The National Centre for Film Culture will be an open centre for all who are interested in film, audiovisual culture and film education. Once completed it will be home to three interactive exhibitions, a 3-room cinema and ultramodern library with multimedia workshop enabling access to digital resources of Polish and world cinema.
The MIAC (Italian Audio-visual and Cinema Museum), the first multimedia, interactive and immersive museum entirely dedicated to the audio-visual genre in Italy’s capital.
Yamagata Renaissance Project, aiming to produce a series of films that rediscover the culture of Yamagata such as traditional crafts, tea ceremony and maiko through the eyes of young filmmakers.
Film Festivals around the world
UNESCO Creative Cities of Film are committed to placing creativity and cultural industries at the heart of local engagement, and film festivals are a strong part of working towards this objective. Below offers a snapshot of film festivals hosted or coordinated by UNESCO Cities of Film:
The Small World Film Festival is Bradford’s short film festival inviting the world to contribute. With a 2020 theme of ‘A tourist in my hometown’, the festival is seeking short films (up to 12 mins max) from around the world and particularly welcome entries from all members of the UNESCO Creative Cities Network.
The 15th Rome Film Fest will be held on 15-25 October 2020, hosted at the Auditorium Parco della Musica, a venue the heart of the Rome Film Fest since 2006, and in other venues and locations in Rome. The event is organized by Fondazione Cinema per Roma with the support of the Founding Members and the Main Partner, BNL Gruppo BNP Paribas.
2020 celebrates the 49th International Student Film Festival Sehsüchte, Europe’s largest student film festival, traced back to 1972, and organized by students from the Film University Babelsberg KONRAD WOLF.
‘One shot’ is a revival of famous local film festival, “El Rotllo”. It is famous for one particular detail – all participating short films have to be shot in a sequence shot. Awards are given for Best sequence shot, Best screenplay and Best cinematography.

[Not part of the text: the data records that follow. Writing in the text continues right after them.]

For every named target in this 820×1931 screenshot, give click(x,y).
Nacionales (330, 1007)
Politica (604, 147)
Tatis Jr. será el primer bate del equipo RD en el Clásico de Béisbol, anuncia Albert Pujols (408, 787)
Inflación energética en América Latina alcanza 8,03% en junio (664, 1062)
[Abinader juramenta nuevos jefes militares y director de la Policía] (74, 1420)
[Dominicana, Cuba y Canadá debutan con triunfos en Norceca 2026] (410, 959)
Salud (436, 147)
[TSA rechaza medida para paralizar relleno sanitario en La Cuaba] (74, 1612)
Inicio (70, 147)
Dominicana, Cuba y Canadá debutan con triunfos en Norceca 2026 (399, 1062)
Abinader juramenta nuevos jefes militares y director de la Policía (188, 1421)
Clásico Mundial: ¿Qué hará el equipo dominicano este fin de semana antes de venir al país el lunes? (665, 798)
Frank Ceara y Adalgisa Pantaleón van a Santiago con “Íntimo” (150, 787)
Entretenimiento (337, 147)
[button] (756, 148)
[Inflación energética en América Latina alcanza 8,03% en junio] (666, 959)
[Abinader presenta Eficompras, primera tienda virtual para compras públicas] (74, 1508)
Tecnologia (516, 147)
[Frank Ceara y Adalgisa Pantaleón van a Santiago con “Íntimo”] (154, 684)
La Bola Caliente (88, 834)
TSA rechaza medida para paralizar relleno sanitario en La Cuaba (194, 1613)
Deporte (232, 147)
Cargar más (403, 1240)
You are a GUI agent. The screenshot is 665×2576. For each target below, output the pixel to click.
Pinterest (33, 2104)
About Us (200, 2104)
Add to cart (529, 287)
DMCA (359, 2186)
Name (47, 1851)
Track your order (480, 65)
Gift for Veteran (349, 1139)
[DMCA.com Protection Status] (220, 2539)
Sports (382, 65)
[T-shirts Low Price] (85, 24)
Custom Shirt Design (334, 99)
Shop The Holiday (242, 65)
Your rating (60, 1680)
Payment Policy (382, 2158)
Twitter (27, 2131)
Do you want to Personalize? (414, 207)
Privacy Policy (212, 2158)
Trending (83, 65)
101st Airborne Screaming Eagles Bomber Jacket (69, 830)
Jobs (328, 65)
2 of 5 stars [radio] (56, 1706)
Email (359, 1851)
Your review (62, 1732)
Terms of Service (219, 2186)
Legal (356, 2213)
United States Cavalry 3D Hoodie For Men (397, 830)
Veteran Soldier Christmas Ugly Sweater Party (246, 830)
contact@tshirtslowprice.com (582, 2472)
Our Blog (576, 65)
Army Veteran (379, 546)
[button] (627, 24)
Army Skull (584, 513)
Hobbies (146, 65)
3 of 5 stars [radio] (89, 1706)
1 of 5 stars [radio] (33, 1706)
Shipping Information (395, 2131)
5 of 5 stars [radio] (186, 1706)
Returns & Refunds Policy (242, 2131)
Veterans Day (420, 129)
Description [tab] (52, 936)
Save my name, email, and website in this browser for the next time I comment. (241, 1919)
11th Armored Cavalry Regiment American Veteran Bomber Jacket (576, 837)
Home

The Sarajevo Film Festival is a leading film festival in Southeast Europe, taking place over seven days in August. Over 200 films are screened, over 3,000 guests are accredited, and over 100,000 people attend festival events.
Valladolid International Film Festival, also known as Seminci or Semana Internacional de Cine de Valladolid, is an annual ﬁlm festival in Valladolid. One of Europe’s oldest festivals, the festival is regarded as one of the most important specialising in independent and auteur ﬁlm.